O presidente da Agapan reconhece que a preservação ambiental tem um custo, mais ainda num país grande como o Brasil, rico em biodiversidade. Ele defende que a conta feche com a própria preservação, com a educação ambiental e pessoas interessadas em conhecer a natureza. “Nunca houve fomento para as visitas escolares, tem muita coisa por fazer. Os parques podem ser ótimas oportunidades pra fazer o cidadão somar na luta da sua própria qualidade de vida”, afirma. Milanez acredita que os funcionários do ICMBio terão dificuldade para “controlar” os interesses da empresa na exploração do parque.

A força — ou a falta de força — do ICMBio para atuar lado a lado com os interesses da empresa vencedora da concessão também é um elemento enfatizado pelo professor Paulo Brack, especialmente pelo contexto atual do órgão, alvo de ataques e ameaças  constantes vindas do próprio presidente Bolsonaro. Brack diz que, desde 2016, tem ocorrido o esvaziamento dos órgãos ambientais, acelerado ainda mais no governo de Bolsornaro, o qual chama de “inimigo dos cientistas e ambientalistas”.

“O ICMBio, o Ibama, o Conama, o Ministério do Meio Ambiente, toda a política ambiental está sendo destruída”, enfatiza o professor, lembrando da perseguição e punição sofrida pelo fiscal do Ibama que multou Bolsonaro por pescar em local proibido no litoral do Rio de Janeiro, quando ele ainda era parlamentar. Brack recorda que Bolsonaro disse, em 2019, que faria “uma limpa” no Ibama e no ICMBio. É a prática de uma política de assédio, ameaça e perseguição aos técnicos dos órgãos de controle e preservação ambiental.

“Ele amedronta, cria o clima pra acuar os técnicos e todo o setor importante responsável pelas unidades de conservação. Temos que levar em conta esse contexto num governo que joga tudo no setor privado”, analisa o professor da UFRGS. Brack destaca que  chefias técnicas do ICMBio foram substituídas por militares “despreparados e com visão policialesca”, que desconsideram as comunidades tradicionais que existem nos parques e no entorno, não tendo preparo pra lidar com questões sociais importantes.

“O lucro vai ser a ‘pedra de toque’, infelizmente, não só para esses parques, mas como também para outros.
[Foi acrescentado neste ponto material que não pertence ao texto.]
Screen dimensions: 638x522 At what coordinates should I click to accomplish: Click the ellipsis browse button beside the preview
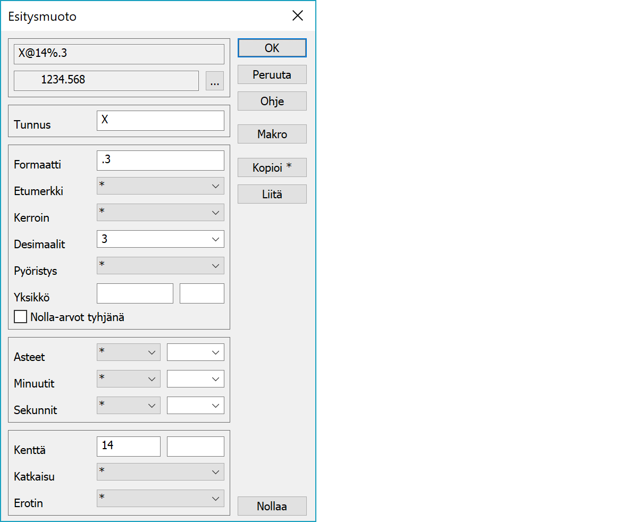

É um modelo que cria um espaço de negócio em áreas que têm como principal finalidade a conservação ambiental e não a geração de lucro”, lamenta o professor da UFRGS e membro honorário do Instituto Gaúcho de Estudos Ambientais (InGá).

Sob condição de anonimato para evitar represália, um funcionário do ICMBio que já trabalhou nos parques de Aparados da Serra e da Serra Geral, avalia que atualmente, devido ao modo como o governo federal administra o parque, tanto a conservação da biodiversidade como o uso público dos visitantes está em estado degradado.

Conhecedor da realidade local, avalia que a concessão à iniciativa privada tem prós e contras, e acredita que será preciso acompanhar de perto o trabalho da empresa para garantir o correto equilíbrio entre os negócios e a conservação da biodiversidade.

Um aspecto positivo, diz o funcionário do ICMBio, pode ser a possibilidade de controle e manejo de espécies exóticas, a recuperação de áreas degradadas, o apoio à educação ambiental e o fomento à pesquisa. A melhora dos serviços e estruturas de apoio ao turista também é vista como possíveis vantagens.

Por outro lado, ele aponta o risco do impacto ambiental na fauna com a maior circulação de automóveis e o aumento da velocidade a partir de melhorias no trajeto. Outro fator de risco é a construção de estruturas em áreas sensíveis, como banhados e turfeiras. O funcionário do ICMBio acredita que o sucesso da concessão dependerá da fiscalização da sociedade, pois o órgão responsável pela conservação ambiental está contaminado pelo governo.